For its part, SocGen has said it was entirely unaware about Mr. Kerviel’s outsized trades until he was confronted by his immediate bosses 11 days ago. The bank said Mr. Kerviel had committed an “exceptional fraud” and had “falsified documents” and used other employees’ passwords to create fake hedges. Without hedges, the trading positions were uninsured, that is, they were fully exposed to potential losses.
Mr. Marin said Mr. Kerviel had admitted to acting alone but also claimed unauthorized trades were widespread at SocGen, the country’s second-biggest bank. The prosecutor added that Mr. Kerviel “felt that he benefited from a certain tolerance” from the bank.
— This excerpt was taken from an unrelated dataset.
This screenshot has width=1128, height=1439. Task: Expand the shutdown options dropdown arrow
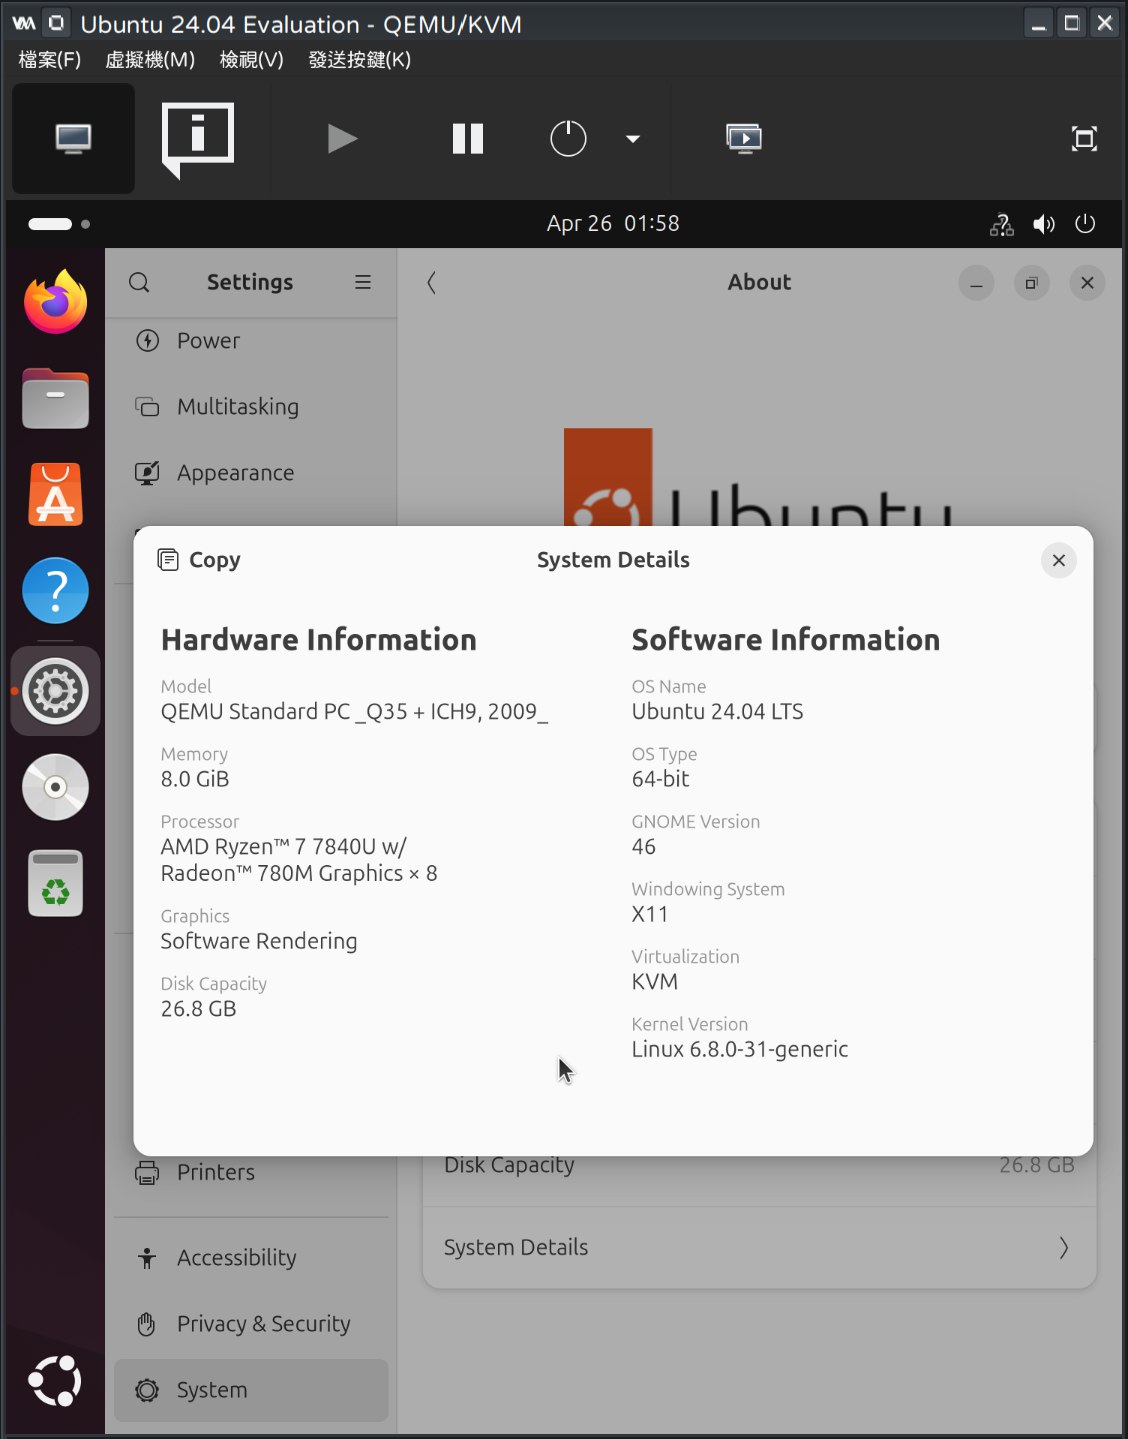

Mr. Kerviel’s lawyers said their client will be investigated for breach of trust, breaching computer security and falsification, but not fraud. One of his two lawyers, Elisabeth Meyer, called the judges’ decision to exclude the fraud from investigation “a great victory.”
Mr. Kerviel joined the bank in 2000 and initially worked in SocGen’s back office, where he gained intimate knowledge of the bank’s control systems, and evidently learned how to elude them. He became a trader in 2005.
Ron Dembo, the founder and former chief executive officer of Canada’s Algorithmics Inc., a risk management advisory firm that counted SocGen among its clients, said the bank clearly underestimated the behavioural risks of its employees. “To take a guy who was in the back office, who knew how to circumvent things and how to get around limits, and turn him into a trader is what you would call risky,” he said in a phone interview.
Mr. Dembo, who is now CEO of Zerofootprint, a Toronto organization that helps companies reduce their carbon output, said the pity of the rogue trader affair is that SocGen had been a global leader in equity derivatives since the early 1990s and was making fortunes from them. “They created immensely complicated structures that were mathematically based,” he said.